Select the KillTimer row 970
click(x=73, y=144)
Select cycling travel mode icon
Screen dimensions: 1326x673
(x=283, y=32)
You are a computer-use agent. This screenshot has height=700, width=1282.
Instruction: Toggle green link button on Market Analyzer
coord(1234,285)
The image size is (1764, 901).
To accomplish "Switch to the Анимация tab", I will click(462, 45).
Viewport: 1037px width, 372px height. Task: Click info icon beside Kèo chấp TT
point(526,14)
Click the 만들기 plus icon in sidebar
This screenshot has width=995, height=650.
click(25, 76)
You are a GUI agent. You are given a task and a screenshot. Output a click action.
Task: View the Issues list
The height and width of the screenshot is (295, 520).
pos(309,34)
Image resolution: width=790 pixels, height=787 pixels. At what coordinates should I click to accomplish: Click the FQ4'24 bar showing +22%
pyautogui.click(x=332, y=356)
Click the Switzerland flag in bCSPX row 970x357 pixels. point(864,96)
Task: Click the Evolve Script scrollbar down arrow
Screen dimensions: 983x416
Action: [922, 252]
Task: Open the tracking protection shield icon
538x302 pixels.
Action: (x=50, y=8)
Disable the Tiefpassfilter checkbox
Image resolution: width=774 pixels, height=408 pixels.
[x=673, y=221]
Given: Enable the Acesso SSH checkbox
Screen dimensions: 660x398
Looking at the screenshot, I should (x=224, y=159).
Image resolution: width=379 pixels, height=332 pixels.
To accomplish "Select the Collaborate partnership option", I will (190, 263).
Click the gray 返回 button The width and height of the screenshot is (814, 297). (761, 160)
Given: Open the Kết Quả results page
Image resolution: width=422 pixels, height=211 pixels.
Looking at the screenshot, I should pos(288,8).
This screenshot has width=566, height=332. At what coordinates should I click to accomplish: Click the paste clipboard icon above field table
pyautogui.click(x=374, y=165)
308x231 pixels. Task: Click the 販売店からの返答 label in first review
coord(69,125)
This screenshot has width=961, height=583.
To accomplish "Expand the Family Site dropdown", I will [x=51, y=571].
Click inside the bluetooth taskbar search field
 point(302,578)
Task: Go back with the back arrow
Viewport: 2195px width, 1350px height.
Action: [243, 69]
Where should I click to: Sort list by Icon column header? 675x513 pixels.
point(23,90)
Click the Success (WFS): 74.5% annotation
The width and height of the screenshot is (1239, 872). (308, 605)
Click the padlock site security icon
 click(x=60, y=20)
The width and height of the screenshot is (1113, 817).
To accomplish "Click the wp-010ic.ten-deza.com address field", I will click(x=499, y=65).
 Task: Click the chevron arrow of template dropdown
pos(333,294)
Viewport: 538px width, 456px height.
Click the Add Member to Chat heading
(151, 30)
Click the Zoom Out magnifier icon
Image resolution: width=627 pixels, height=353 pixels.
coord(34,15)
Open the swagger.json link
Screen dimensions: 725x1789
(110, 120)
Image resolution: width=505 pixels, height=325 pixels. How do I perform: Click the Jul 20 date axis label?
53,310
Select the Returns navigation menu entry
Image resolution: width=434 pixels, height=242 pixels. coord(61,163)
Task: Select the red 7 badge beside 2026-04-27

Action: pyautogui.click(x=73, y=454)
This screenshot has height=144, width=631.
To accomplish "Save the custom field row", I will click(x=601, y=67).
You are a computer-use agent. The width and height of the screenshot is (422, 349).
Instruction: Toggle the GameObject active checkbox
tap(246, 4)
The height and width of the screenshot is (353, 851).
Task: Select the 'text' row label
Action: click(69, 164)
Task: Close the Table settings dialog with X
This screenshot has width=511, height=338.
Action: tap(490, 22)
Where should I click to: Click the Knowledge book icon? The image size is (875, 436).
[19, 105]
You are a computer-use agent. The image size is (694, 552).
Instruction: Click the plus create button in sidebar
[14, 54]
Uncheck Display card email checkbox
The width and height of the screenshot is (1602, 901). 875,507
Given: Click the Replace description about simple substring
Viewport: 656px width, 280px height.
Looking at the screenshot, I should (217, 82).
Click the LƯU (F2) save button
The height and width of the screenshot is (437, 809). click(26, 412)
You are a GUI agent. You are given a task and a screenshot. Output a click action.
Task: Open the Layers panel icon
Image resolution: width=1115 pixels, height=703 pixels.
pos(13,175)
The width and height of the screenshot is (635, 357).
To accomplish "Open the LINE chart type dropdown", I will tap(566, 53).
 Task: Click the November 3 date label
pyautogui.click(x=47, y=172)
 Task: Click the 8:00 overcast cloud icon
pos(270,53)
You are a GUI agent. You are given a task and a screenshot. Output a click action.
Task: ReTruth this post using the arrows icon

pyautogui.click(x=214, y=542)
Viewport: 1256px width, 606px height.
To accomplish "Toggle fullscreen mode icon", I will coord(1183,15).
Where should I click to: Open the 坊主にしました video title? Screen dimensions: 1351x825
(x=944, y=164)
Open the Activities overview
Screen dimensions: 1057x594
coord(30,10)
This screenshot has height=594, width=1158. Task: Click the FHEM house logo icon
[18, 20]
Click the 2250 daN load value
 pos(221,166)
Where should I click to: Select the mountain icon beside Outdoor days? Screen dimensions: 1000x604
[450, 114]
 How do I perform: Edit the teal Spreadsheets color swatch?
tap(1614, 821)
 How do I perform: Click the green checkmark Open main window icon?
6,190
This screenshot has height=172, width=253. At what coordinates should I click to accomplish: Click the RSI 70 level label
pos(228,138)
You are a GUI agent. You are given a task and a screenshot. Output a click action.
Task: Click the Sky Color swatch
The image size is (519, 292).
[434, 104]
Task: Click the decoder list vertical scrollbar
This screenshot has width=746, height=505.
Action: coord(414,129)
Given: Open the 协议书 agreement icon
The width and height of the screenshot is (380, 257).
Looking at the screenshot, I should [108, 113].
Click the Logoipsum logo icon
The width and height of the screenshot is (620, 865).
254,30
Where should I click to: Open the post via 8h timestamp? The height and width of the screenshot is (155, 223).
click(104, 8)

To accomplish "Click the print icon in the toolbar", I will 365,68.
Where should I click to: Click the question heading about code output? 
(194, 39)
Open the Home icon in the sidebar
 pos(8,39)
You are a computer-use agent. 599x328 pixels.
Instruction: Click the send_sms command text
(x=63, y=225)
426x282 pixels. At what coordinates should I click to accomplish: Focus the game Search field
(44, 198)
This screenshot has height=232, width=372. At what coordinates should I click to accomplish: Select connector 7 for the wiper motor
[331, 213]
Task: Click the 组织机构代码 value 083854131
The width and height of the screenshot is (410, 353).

▶ [Required work] Put every line of the listing above into a JSON list of strings, one string per line, and leave out the blank lines.

▶ [Answer to this problem]
[
  "Select the KillTimer row 970",
  "click(x=73, y=144)",
  "Select cycling travel mode icon",
  "Screen dimensions: 1326x673",
  "(x=283, y=32)",
  "You are a computer-use agent. This screenshot has height=700, width=1282.",
  "Instruction: Toggle green link button on Market Analyzer",
  "coord(1234,285)",
  "The image size is (1764, 901).",
  "To accomplish \"Switch to the Анимация tab\", I will click(462, 45).",
  "Viewport: 1037px width, 372px height. Task: Click info icon beside Kèo chấp TT",
  "point(526,14)",
  "Click the 만들기 plus icon in sidebar",
  "This screenshot has width=995, height=650.",
  "click(25, 76)",
  "You are a GUI agent. You are given a task and a screenshot. Output a click action.",
  "Task: View the Issues list",
  "The height and width of the screenshot is (295, 520).",
  "pos(309,34)",
  "Image resolution: width=790 pixels, height=787 pixels. At what coordinates should I click to accomplish: Click the FQ4'24 bar showing +22%",
  "pyautogui.click(x=332, y=356)",
  "Click the Switzerland flag in bCSPX row 970x357 pixels. point(864,96)",
  "Task: Click the Evolve Script scrollbar down arrow",
  "Screen dimensions: 983x416",
  "Action: [922, 252]",
  "Task: Open the tracking protection shield icon",
  "538x302 pixels.",
  "Action: (x=50, y=8)",
  "Disable the Tiefpassfilter checkbox",
  "Image resolution: width=774 pixels, height=408 pixels.",
  "[x=673, y=221]",
  "Given: Enable the Acesso SSH checkbox",
  "Screen dimensions: 660x398",
  "Looking at the screenshot, I should (x=224, y=159).",
  "Image resolution: width=379 pixels, height=332 pixels.",
  "To accomplish \"Select the Collaborate partnership option\", I will (190, 263).",
  "Click the gray 返回 button The width and height of the screenshot is (814, 297). (761, 160)",
  "Given: Open the Kết Quả results page",
  "Image resolution: width=422 pixels, height=211 pixels.",
  "Looking at the screenshot, I should pos(288,8).",
  "This screenshot has width=566, height=332. At what coordinates should I click to accomplish: Click the paste clipboard icon above field table",
  "pyautogui.click(x=374, y=165)",
  "308x231 pixels. Task: Click the 販売店からの返答 label in first review",
  "coord(69,125)",
  "This screenshot has width=961, height=583.",
  "To accomplish \"Expand the Family Site dropdown\", I will [x=51, y=571].",
  "Click inside the bluetooth taskbar search field",
  " point(302,578)",
  "Task: Go back with the back arrow",
  "Viewport: 2195px width, 1350px height.",
  "Action: [243, 69]",
  "Where should I click to: Sort list by Icon column header? 675x513 pixels.",
  "point(23,90)",
  "Click the Success (WFS): 74.5% annotation",
  "The width and height of the screenshot is (1239, 872). (308, 605)",
  "Click the padlock site security icon",
  " click(x=60, y=20)",
  "The width and height of the screenshot is (1113, 817).",
  "To accomplish \"Click the wp-010ic.ten-deza.com address field\", I will click(x=499, y=65).",
  " Task: Click the chevron arrow of template dropdown",
  "pos(333,294)",
  "Viewport: 538px width, 456px height.",
  "Click the Add Member to Chat heading",
  "(151, 30)",
  "Click the Zoom Out magnifier icon",
  "Image resolution: width=627 pixels, height=353 pixels.",
  "coord(34,15)",
  "Open the swagger.json link",
  "Screen dimensions: 725x1789",
  "(110, 120)",
  "Image resolution: width=505 pixels, height=325 pixels. How do I perform: Click the Jul 20 date axis label?",
  "53,310",
  "Select the Returns navigation menu entry",
  "Image resolution: width=434 pixels, height=242 pixels. coord(61,163)",
  "Task: Select the red 7 badge beside 2026-04-27",
  "Action: pyautogui.click(x=73, y=454)",
  "This screenshot has height=144, width=631.",
  "To accomplish \"Save the custom field row\", I will click(x=601, y=67).",
  "You are a computer-use agent. The width and height of the screenshot is (422, 349).",
  "Instruction: Toggle the GameObject active checkbox",
  "tap(246, 4)",
  "The height and width of the screenshot is (353, 851).",
  "Task: Select the 'text' row label",
  "Action: click(69, 164)",
  "Task: Close the Table settings dialog with X",
  "This screenshot has width=511, height=338.",
  "Action: tap(490, 22)",
  "Where should I click to: Click the Knowledge book icon? The image size is (875, 436).",
  "[19, 105]",
  "You are a computer-use agent. The image size is (694, 552).",
  "Instruction: Click the plus create button in sidebar",
  "[14, 54]",
  "Uncheck Display card email checkbox",
  "The width and height of the screenshot is (1602, 901). 875,507",
  "Given: Click the Replace description about simple substring",
  "Viewport: 656px width, 280px height.",
  "Looking at the screenshot, I should (217, 82).",
  "Click the LƯU (F2) save button",
  "The height and width of the screenshot is (437, 809). click(26, 412)",
  "You are a GUI agent. You are given a task and a screenshot. Output a click action.",
  "Task: Open the Layers panel icon",
  "Image resolution: width=1115 pixels, height=703 pixels.",
  "pos(13,175)",
  "The width and height of the screenshot is (635, 357).",
  "To accomplish \"Open the LINE chart type dropdown\", I will tap(566, 53).",
  " Task: Click the November 3 date label",
  "pyautogui.click(x=47, y=172)",
  " Task: Click the 8:00 overcast cloud icon",
  "pos(270,53)",
  "You are a GUI agent. You are given a task and a screenshot. Output a click action.",
  "Task: ReTruth this post using the arrows icon",
  "pyautogui.click(x=214, y=542)",
  "Viewport: 1256px width, 606px height.",
  "To accomplish \"Toggle fullscreen mode icon\", I will coord(1183,15).",
  "Where should I click to: Open the 坊主にしました video title? Screen dimensions: 1351x825",
  "(x=944, y=164)",
  "Open the Activities overview",
  "Screen dimensions: 1057x594",
  "coord(30,10)",
  "This screenshot has height=594, width=1158. Task: Click the FHEM house logo icon",
  "[18, 20]",
  "Click the 2250 daN load value",
  " pos(221,166)",
  "Where should I click to: Select the mountain icon beside Outdoor days? Screen dimensions: 1000x604",
  "[450, 114]",
  " How do I perform: Edit the teal Spreadsheets color swatch?",
  "tap(1614, 821)",
  " How do I perform: Click the green checkmark Open main window icon?",
  "6,190",
  "This screenshot has height=172, width=253. At what coordinates should I click to accomplish: Click the RSI 70 level label",
  "pos(228,138)",
  "You are a GUI agent. You are given a task and a screenshot. Output a click action.",
  "Task: Click the Sky Color swatch",
  "The image size is (519, 292).",
  "[434, 104]",
  "Task: Click the decoder list vertical scrollbar",
  "This screenshot has width=746, height=505.",
  "Action: coord(414,129)",
  "Given: Open the 协议书 agreement icon",
  "The width and height of the screenshot is (380, 257).",
  "Looking at the screenshot, I should [108, 113].",
  "Click the Logoipsum logo icon",
  "The width and height of the screenshot is (620, 865).",
  "254,30",
  "Where should I click to: Open the post via 8h timestamp? The height and width of the screenshot is (155, 223).",
  "click(104, 8)",
  "To accomplish \"Click the print icon in the toolbar\", I will 365,68.",
  "Where should I click to: Click the question heading about code output? ",
  "(194, 39)",
  "Open the Home icon in the sidebar",
  " pos(8,39)",
  "You are a computer-use agent. 599x328 pixels.",
  "Instruction: Click the send_sms command text",
  "(x=63, y=225)",
  "426x282 pixels. At what coordinates should I click to accomplish: Focus the game Search field",
  "(44, 198)",
  "This screenshot has height=232, width=372. At what coordinates should I click to accomplish: Select connector 7 for the wiper motor",
  "[331, 213]",
  "Task: Click the 组织机构代码 value 083854131",
  "The width and height of the screenshot is (410, 353)."
]